Sails 0.10 association fails to populate - node.js

I'm working on a custom adapter in sails#0.10.0-rc4 which will support associations but I am having trouble getting them working in conjunction with my adapter. My configuration is a one-to-many association between article and stats. My models and adapter are setup like this:
// api/models/article.js
module.exports = {
connection: ['myadapter'],
tableName: 'Knowledge_Base__kav',
attributes: {
KnowledgeArticleId: { type: 'string', primaryKey: true }
stats: {
collection: 'stats',
via: 'parentId'
}
}
// api/models/stats.js
module.exports = {
connection: ['myadapter'],
tableName: 'KnowledgeArticleViewStat',
attributes: {
count: 'integer',
ParentId: {
model: 'article'
}
}
}
// adapter.js
find: function(connectionName, collectionName, options, cb) {
console.dir(options)
// output
// {where: null}
db.query(options, function(err, res)) {
cb(err, res)
}
}
However, when I try to populate using Article.find().populate('stats').exec(console.log()), my adapter gets {where: null} as options when I would expect it to receive {where: {parentId: [<some-article-id>]}}. It will return a list of articles to me but the field which is supposed to be populated from another model (stats) is just an empty list.
I feel like this is related to the fact that my adapter is not getting the proper where param to search for the related model on the primary key. To test this further, I setup a test one-to-many relationship using the the sails-mongo adapter. In this case the adapter did receive params I expected and the association worked fine.
Does anyone have any idea on why .populate('stats') wouldn't be sending the proper "where" params to my adapter?
Update 3/7
So it seems like what happens in associations is that SomeModel.find() will hit the adapter once and then .populate('othermodel') hits the adapter again using the primary key of the first request. Then the results of both are joined together. In my case, the second hit against the adapter isn't happening for some unknown reason.
Update
The original issue was related to an attribute naming error that's mentioned in the comments below. However, there still appears to be some issue with the final population step mentioned by particlebanana:
Final step will: Take all of the query results from all the returned query operations
and combine them in-memory to build up a result set you can return in
the exec callback.
I'm seeing that all required queries are now firing but they are failing to actually populate the alias. Here's the call with some added debugging output in the form of a gist for easier consumption: https://gist.github.com/jasonsims/9423170

It looks like you are on the right track! The way the operation sets get built up, the .find() on the Article should run with the first log (empty where) and the second query should get run with the parentId criteria in the log. The second query isn't running because it can't build up that parentId array of primary keys when you don't return anything from the first query.
Short answer: you need to return something in the find callback to see the second log, which should match your expected criteria.
The query lifecycle looks something like this:
Check if all query pieces are on the same connection, if not break out which queries will run on which connections
For all queries on a single connection, check if the adapter supports native joins (has a .join() method, if so you can pass the criteria down and let the adapter handle the joins.
If no native join method is defined run the "parent" operation (in this case the Article.find())
Use the results of the parent operation to build up criteria for any populations that need to run. (The parentId array in your criteria) and run the child results.
Take all of the query results from all the returned query operations and combine them in-memory to build up a result set you can return in the exec callback.
I hope that helps some. Shoot me the url of your repo and I will look through it, if it's able to be open sourced, and can help some more if you come across any issues.
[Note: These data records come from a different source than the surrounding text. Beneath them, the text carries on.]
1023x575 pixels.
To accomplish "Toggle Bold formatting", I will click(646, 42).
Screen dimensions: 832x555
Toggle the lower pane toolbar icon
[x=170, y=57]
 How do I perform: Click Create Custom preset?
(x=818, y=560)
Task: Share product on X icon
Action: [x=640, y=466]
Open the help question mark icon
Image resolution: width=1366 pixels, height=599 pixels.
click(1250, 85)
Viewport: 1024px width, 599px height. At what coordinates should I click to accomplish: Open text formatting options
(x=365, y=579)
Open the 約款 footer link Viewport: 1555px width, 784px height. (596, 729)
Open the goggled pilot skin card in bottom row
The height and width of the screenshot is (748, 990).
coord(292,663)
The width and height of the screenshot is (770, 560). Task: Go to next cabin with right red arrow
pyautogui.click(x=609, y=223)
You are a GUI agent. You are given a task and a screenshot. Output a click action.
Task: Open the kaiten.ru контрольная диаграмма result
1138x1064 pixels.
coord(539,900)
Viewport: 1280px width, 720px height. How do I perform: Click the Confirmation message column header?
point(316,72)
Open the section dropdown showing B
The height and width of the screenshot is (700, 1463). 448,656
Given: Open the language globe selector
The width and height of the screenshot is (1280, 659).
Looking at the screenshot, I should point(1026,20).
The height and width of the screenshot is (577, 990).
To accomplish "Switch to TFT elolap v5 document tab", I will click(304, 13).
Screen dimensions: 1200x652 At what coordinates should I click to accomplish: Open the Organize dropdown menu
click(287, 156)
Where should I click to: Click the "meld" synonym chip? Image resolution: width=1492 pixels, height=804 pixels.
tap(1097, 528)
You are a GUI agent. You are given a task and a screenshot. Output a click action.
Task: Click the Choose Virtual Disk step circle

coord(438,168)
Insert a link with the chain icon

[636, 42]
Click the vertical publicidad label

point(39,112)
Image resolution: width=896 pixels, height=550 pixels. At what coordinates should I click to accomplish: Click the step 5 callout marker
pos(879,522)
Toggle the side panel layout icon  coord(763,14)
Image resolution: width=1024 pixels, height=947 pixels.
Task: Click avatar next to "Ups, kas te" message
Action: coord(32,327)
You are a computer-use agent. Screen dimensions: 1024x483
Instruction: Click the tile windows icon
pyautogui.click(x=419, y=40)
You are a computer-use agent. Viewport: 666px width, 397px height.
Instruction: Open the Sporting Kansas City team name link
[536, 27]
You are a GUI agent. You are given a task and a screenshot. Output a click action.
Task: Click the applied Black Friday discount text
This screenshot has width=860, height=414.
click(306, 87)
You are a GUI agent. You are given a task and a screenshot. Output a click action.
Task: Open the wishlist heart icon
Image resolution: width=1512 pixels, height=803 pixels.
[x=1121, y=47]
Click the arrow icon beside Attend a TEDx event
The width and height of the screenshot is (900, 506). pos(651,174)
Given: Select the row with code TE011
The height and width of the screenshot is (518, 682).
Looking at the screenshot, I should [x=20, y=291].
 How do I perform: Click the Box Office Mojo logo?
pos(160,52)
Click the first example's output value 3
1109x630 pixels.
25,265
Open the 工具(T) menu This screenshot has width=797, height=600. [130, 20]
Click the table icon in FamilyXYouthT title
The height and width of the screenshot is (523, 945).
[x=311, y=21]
Just to summarize, there were multiple issues going on here which were causing associations not to populate:
Custom primary keys
There was a problem with waterline when joining data from models using custom primary keys. #particlebanana fixed this in 8eff54b and it should be included in the next rc of waterline (waterline#0.10.0-rc5).
Malformed SOQL query
When waterline queries the adapter for a second time in order to acquire the child rows, it does so using { foreignKey: [ value ] }. Since the value was a list, jsforce was incorrectly generating the SOQL query since it expected all list values to be accompanied by either $in or $nin operators. I addressed this issue in github/jsforce#9 and it's now included in jsforce#1.1.2.
Model attributes are case sensitive
The models in my project were defined in snakeCase but the json response from Salesforce was using EveryWordCapitalized. This causes 1-to-many joins in waterline to reduce the many child records to one when it runs _.uniq(childRows, pk). Since the model has defined pk == id but the actual value returned from Salesforce is pk == Id, this call to uniq blows away all child records but one. I'm not entirely sure if this should be a waterline bug or not but fixing the capitalization in the model attribute definitions resolved this.

Related

Sequelize update with associations

I have two models which user and merchant. I will send JSON data from UI.
In Sequelize, I have used "include" option to insert the data like below.
models.user.create(req.body, { include: [models.merchant] });
It is working well as expected. So I have tried to update the data like below.
var filter = {
where: { id: id },
include: [
models.merchant
]
};
models.user.update(req.body, filter);
The above code is updating user data only. Association is not working in the update. I don't know what is wrong with this.
Please anyone help to resolve this issue.
Thanks in advance.
The behaviour your asking for simply can't be done with a single update call. If you check the docs for the update function, there isn't an include option, i.e. sequelize can only build an update query for the table of the model who's update function is called.
You will have to update the associations separately. I advise that you put those updates inside a transaction to avoid any issues with multiple updates to the same object happening at the same time.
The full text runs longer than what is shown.